> RECORDS SUPPLIED

== == ==

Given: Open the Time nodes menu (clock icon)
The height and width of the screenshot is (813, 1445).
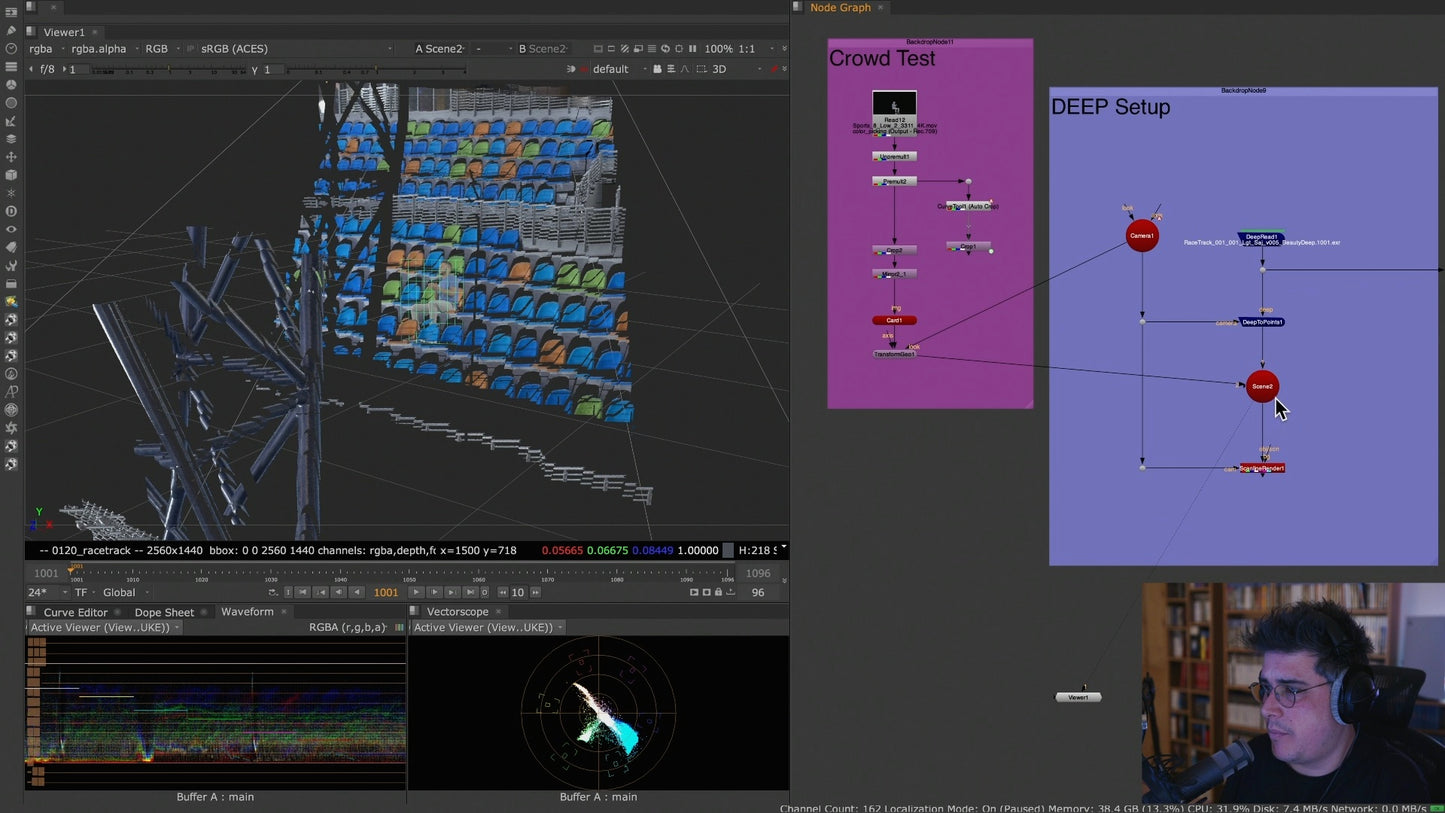Looking at the screenshot, I should (x=11, y=48).
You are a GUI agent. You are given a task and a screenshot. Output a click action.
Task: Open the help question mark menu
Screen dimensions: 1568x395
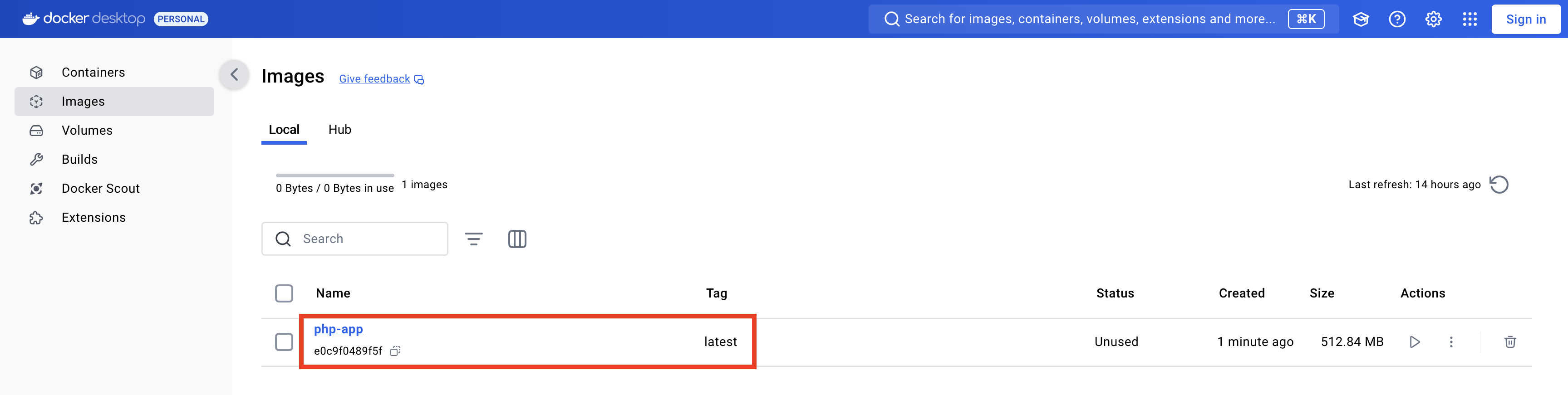(x=1397, y=20)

== == ==

Can you repeat all the lines in the items above word for word, leaving out the pictures?

Given: Open the Time nodes menu (clock icon)
The height and width of the screenshot is (813, 1445).
Looking at the screenshot, I should (x=11, y=48).
You are a GUI agent. You are given a task and a screenshot. Output a click action.
Task: Open the help question mark menu
Screen dimensions: 1568x395
(x=1397, y=20)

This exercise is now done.